#### [WHAT TO WORK ON]
Only the lines below, from the one with "Apenas básicos (767, 1155)" through the one with "You are a GUI agent. The screenshot is 719×2576.", are to be written out, exactly.

(Stored records)

_____

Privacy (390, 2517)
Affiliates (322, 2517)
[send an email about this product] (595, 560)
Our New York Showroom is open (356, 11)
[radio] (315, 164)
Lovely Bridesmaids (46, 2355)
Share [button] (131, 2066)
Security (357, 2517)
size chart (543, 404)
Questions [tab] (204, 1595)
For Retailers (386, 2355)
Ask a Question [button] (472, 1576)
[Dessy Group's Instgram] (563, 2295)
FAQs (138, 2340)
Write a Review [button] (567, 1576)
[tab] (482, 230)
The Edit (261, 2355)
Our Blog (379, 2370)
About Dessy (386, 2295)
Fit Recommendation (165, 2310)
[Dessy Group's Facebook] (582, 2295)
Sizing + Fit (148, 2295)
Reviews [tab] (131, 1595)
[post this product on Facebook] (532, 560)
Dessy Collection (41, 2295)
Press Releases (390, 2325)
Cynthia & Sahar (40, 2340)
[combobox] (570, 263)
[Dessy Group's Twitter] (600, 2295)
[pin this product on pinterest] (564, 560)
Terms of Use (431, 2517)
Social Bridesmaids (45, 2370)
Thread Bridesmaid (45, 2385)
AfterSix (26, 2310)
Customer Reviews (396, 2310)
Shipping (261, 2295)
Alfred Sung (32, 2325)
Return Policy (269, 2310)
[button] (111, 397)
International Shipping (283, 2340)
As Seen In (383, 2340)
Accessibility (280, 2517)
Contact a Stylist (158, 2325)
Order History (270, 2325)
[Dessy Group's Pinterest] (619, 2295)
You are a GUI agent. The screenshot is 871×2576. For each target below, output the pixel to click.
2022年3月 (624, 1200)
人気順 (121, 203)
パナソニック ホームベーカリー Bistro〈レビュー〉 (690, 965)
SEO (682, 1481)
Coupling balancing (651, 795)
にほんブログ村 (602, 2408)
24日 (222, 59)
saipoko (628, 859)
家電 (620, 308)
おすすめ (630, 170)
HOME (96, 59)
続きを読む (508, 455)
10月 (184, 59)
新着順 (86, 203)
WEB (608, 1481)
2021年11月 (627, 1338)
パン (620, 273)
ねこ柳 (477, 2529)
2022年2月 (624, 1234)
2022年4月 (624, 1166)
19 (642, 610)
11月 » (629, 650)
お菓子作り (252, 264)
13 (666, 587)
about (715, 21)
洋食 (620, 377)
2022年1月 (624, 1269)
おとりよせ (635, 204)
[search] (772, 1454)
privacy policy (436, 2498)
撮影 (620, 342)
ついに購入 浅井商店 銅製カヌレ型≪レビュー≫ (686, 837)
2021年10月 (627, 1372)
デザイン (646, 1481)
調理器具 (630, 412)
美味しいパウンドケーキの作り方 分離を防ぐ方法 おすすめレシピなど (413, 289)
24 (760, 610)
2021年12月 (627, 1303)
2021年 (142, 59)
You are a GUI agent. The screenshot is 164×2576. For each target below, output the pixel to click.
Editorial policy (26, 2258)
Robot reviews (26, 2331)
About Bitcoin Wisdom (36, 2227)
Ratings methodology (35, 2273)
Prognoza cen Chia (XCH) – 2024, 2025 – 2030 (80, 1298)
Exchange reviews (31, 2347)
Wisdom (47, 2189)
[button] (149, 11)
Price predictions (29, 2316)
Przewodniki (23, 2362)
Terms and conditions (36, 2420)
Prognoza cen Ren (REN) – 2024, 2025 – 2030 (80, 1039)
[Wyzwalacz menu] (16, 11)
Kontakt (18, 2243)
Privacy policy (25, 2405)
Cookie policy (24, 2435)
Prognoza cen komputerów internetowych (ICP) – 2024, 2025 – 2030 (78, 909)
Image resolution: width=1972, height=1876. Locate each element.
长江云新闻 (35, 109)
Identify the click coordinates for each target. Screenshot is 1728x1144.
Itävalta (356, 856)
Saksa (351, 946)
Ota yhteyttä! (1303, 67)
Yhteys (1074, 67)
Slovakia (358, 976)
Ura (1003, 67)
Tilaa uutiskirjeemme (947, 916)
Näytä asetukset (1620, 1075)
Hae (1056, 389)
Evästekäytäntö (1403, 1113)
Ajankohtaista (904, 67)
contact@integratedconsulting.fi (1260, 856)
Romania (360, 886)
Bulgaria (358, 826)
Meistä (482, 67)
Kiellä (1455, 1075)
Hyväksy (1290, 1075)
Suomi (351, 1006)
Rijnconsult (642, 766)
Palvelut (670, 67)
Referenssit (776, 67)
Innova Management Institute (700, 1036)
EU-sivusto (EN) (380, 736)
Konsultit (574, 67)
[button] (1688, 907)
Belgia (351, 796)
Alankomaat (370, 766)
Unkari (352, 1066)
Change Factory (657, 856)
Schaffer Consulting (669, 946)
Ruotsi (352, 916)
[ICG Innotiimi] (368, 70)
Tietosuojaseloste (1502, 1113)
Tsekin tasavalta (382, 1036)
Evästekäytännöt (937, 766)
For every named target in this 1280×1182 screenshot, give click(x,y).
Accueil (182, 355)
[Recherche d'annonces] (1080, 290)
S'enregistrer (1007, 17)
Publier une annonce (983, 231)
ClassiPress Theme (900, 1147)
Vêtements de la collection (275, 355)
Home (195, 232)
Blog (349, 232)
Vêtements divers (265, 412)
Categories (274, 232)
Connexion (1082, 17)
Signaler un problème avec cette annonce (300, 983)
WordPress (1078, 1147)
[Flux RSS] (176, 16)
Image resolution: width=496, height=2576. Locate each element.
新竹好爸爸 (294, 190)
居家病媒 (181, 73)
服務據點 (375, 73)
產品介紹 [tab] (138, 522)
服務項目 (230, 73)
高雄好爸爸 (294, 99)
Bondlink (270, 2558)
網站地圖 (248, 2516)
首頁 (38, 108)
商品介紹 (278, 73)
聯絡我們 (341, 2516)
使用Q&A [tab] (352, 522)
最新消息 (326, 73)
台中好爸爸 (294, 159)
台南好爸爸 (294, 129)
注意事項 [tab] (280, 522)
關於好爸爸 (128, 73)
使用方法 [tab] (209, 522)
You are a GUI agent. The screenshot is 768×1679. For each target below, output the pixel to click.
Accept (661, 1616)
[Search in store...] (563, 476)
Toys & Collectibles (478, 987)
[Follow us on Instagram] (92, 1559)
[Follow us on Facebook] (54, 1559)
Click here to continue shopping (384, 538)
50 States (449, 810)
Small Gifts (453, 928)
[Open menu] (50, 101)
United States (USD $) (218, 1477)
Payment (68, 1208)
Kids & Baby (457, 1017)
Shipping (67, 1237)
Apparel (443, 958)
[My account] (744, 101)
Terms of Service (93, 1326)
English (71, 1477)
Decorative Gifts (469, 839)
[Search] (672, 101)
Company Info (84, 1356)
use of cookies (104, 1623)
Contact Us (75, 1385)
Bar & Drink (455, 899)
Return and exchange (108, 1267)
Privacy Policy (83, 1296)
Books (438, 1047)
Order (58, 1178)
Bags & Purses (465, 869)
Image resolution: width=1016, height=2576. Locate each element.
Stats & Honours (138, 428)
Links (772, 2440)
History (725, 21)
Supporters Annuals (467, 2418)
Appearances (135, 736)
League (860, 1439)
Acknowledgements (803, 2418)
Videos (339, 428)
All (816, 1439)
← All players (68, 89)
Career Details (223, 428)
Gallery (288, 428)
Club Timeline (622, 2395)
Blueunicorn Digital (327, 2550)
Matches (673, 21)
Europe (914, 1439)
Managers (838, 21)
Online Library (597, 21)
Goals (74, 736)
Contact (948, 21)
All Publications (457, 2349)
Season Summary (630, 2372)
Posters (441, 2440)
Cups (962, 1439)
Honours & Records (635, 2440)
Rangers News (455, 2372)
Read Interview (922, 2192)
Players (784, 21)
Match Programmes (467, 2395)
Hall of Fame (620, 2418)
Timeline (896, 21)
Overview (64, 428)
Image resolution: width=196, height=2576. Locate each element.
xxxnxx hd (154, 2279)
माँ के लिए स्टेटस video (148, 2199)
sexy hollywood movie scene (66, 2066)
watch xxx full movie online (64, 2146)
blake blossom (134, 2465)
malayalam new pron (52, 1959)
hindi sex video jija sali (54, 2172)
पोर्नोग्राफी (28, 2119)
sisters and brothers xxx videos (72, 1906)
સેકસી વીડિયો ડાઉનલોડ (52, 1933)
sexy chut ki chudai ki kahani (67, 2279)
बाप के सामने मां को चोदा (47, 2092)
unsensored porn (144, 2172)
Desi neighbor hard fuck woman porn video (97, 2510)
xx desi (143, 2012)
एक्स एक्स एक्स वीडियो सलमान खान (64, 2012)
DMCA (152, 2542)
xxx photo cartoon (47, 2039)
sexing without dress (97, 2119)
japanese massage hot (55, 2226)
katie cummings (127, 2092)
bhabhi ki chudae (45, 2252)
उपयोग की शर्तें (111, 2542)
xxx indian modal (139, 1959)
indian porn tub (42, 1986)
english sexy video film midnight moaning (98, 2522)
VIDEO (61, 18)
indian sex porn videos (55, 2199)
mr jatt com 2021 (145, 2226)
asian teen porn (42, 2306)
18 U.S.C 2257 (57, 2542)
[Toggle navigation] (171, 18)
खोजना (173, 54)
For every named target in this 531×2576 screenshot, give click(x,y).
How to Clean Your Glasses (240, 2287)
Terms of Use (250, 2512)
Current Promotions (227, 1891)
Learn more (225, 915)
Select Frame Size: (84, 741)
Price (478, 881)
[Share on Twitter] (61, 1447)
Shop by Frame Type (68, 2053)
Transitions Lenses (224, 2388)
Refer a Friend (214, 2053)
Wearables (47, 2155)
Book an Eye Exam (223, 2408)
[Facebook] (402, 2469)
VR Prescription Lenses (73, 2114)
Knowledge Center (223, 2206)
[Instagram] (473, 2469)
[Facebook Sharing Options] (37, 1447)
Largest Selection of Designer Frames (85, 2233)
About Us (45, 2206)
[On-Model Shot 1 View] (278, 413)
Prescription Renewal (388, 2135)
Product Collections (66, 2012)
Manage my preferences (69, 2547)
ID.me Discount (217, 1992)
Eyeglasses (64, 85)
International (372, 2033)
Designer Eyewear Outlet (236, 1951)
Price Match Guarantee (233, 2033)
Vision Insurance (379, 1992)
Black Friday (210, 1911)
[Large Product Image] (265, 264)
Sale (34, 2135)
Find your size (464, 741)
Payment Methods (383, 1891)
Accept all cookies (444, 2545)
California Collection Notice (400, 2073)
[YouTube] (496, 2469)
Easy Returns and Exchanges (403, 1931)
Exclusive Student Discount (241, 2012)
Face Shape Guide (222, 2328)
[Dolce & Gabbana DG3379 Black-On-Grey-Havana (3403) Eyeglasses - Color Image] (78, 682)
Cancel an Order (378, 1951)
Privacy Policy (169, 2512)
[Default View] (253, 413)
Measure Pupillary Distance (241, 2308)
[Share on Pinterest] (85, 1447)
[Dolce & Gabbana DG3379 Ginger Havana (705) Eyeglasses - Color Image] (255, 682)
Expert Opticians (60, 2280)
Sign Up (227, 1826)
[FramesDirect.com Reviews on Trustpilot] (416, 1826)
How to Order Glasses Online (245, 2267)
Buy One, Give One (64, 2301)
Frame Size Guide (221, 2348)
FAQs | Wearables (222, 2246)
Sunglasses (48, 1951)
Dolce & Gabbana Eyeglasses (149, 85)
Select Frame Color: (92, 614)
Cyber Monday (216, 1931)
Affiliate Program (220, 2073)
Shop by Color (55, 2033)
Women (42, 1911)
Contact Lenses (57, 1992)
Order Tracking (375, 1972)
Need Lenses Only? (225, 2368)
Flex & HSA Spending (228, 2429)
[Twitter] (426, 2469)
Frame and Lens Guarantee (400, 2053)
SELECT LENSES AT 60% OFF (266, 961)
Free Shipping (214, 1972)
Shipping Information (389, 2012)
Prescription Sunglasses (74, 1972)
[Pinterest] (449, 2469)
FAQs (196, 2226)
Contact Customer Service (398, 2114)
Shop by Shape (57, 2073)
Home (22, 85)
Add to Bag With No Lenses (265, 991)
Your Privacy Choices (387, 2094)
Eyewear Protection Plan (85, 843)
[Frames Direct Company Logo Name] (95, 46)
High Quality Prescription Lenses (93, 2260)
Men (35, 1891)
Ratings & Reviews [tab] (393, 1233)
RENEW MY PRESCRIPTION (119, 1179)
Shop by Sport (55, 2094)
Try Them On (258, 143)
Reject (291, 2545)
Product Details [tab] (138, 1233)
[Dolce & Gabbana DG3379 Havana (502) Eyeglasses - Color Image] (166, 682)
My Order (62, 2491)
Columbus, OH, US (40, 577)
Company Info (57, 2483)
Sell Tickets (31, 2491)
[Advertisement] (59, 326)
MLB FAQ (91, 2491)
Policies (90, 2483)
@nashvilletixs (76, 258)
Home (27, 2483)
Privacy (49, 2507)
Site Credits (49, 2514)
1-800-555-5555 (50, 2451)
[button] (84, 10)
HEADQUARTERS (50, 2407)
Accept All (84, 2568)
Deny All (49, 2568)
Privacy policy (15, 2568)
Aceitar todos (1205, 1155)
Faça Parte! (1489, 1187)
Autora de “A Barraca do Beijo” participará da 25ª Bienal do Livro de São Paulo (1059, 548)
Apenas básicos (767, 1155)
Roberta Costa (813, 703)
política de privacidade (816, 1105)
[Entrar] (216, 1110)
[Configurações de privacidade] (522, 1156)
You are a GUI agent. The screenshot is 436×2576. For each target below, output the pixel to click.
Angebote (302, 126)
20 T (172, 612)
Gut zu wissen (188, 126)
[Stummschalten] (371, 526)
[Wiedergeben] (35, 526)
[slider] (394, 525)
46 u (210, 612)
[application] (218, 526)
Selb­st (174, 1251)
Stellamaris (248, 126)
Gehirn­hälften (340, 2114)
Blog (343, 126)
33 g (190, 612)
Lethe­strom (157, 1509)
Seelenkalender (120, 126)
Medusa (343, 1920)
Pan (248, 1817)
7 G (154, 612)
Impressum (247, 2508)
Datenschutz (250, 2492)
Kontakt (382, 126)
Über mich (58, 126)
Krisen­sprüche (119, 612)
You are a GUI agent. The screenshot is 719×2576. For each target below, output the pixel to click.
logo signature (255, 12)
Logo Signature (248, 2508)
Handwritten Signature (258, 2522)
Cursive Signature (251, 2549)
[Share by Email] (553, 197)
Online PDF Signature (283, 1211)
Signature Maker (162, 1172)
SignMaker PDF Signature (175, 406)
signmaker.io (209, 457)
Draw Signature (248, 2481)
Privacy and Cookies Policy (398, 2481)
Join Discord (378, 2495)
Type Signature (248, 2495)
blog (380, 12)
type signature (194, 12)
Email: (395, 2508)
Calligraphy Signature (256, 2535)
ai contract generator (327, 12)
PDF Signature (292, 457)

_____

#### [WRITTEN REPLY]
Apenas básicos (767, 1155)
Roberta Costa (813, 703)
política de privacidade (816, 1105)
[Entrar] (216, 1110)
[Configurações de privacidade] (522, 1156)
You are a GUI agent. The screenshot is 436×2576. For each target below, output the pixel to click.
Angebote (302, 126)
20 T (172, 612)
Gut zu wissen (188, 126)
[Stummschalten] (371, 526)
[Wiedergeben] (35, 526)
[slider] (394, 525)
46 u (210, 612)
[application] (218, 526)
Selb­st (174, 1251)
Stellamaris (248, 126)
Gehirn­hälften (340, 2114)
Blog (343, 126)
33 g (190, 612)
Lethe­strom (157, 1509)
Seelenkalender (120, 126)
Medusa (343, 1920)
Pan (248, 1817)
7 G (154, 612)
Impressum (247, 2508)
Datenschutz (250, 2492)
Kontakt (382, 126)
Über mich (58, 126)
Krisen­sprüche (119, 612)
You are a GUI agent. The screenshot is 719×2576. For each target below, output the pixel to click.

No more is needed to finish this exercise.